**TASK TO COMPLETE**
Nothing but the lines from the top of the following entries through the line with "The width and height of the screenshot is (611, 476)." should be printed, exactly as they are.

**Pixel coordinate grounding data**
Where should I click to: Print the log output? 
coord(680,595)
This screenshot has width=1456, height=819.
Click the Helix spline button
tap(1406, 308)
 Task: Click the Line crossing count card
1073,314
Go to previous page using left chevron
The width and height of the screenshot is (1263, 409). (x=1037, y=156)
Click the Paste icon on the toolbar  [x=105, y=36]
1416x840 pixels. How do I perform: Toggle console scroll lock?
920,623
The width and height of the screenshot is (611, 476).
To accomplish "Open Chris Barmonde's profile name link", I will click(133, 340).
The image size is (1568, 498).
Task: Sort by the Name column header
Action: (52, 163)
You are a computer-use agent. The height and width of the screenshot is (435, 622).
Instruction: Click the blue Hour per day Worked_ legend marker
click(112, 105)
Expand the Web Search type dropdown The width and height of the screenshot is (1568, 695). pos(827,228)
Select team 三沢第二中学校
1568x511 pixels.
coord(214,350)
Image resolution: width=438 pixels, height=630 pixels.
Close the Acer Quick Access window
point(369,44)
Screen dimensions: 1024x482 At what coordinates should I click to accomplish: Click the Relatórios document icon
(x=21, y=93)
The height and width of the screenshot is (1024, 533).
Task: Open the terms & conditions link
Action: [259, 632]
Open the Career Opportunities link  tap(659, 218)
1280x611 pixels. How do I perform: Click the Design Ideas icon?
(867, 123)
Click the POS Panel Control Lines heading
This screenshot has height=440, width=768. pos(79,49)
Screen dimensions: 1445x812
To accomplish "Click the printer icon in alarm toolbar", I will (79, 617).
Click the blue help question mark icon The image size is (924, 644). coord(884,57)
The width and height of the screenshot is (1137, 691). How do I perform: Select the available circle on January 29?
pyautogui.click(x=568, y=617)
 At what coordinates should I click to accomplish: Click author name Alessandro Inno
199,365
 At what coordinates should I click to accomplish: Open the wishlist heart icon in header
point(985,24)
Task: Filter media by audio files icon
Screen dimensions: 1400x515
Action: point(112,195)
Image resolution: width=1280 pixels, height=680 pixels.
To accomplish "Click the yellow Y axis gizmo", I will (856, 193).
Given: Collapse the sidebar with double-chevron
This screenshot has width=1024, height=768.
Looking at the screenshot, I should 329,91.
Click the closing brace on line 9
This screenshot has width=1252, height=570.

**REPLY**
Where should I click to: Print the log output? 
coord(680,595)
This screenshot has width=1456, height=819.
Click the Helix spline button
tap(1406, 308)
 Task: Click the Line crossing count card
1073,314
Go to previous page using left chevron
The width and height of the screenshot is (1263, 409). (x=1037, y=156)
Click the Paste icon on the toolbar  [x=105, y=36]
1416x840 pixels. How do I perform: Toggle console scroll lock?
920,623
The width and height of the screenshot is (611, 476).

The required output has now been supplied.